Find your comfortable. We want to limit as many distractions as possible. Dress appropriately, wear socks, keep a blanket nearby if you get cold.
Turn your phone off or put it in a separate room on silent. If your device is also your timer or meditation app then use the 'do not disturb' silence option while practicing meditation so you don't get vibrate or light up notifications or a phone call.
In order to keep proper posture it's best if our hips are elevated above our knees. To do this sit cross-legged, in lotus or half lotus position on a cushion, pillow(s) or even folded blankets stacked on top of one another. Did you know over 80% of people meditate in a chair? If this is your preference try not to slump and keep a straight spine as you're seated on the edge of your chair. A pillow or blanket folded to support your low back would be nice, if using a chair.
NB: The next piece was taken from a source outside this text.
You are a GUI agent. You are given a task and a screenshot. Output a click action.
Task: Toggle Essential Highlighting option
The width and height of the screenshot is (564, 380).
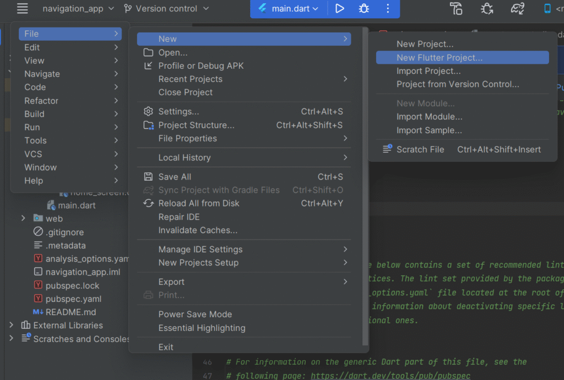[202, 328]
Now that we are dressed properly and have found our seat we are can close our eyes, and begin to relax the muscles in our body. Pay special attention to your brow, jaw, shoulders and hips. Allow your body to soften while keeping a straight spine.
Begin to breathe a little deeper than normal in order to feel the sensation of your inhale naturally rising your chest, and with the exhale lowering your chest and belly softening slightly inwards. If it helps, place one hand on your heart center and one hand on your low belly to feel this movement.
Simply continue to focus on your breath, heightening your body awareness. As you become distracted or your mind begins to ruminate or create lists... gently remind yourself you have gotten lost in your thoughts and return to that deepening of your inhales and exhales.
As a beginner I'd suggest a 5 minute practice every day for a week. Then adjust to 8 minutes, then to 10 minutes. Keep adjusting your time as you see the benefits begin to flow into your life.
In times of stress or when emotions rise, remember you can always come back to your breath. Why do you think we've been taught to 'just breathe' or 'take a deep breath' since we were little? Our breath is so important, so overlooked and very much taken for granted.
Take a moment to focus on just 5 slow inhales and exhales wherever you are right now. Feel yourself calm down, even if it's just for a minute.
Be thankful. Practice gratitude for your breath and for your body that keeps you functioning without you even trying.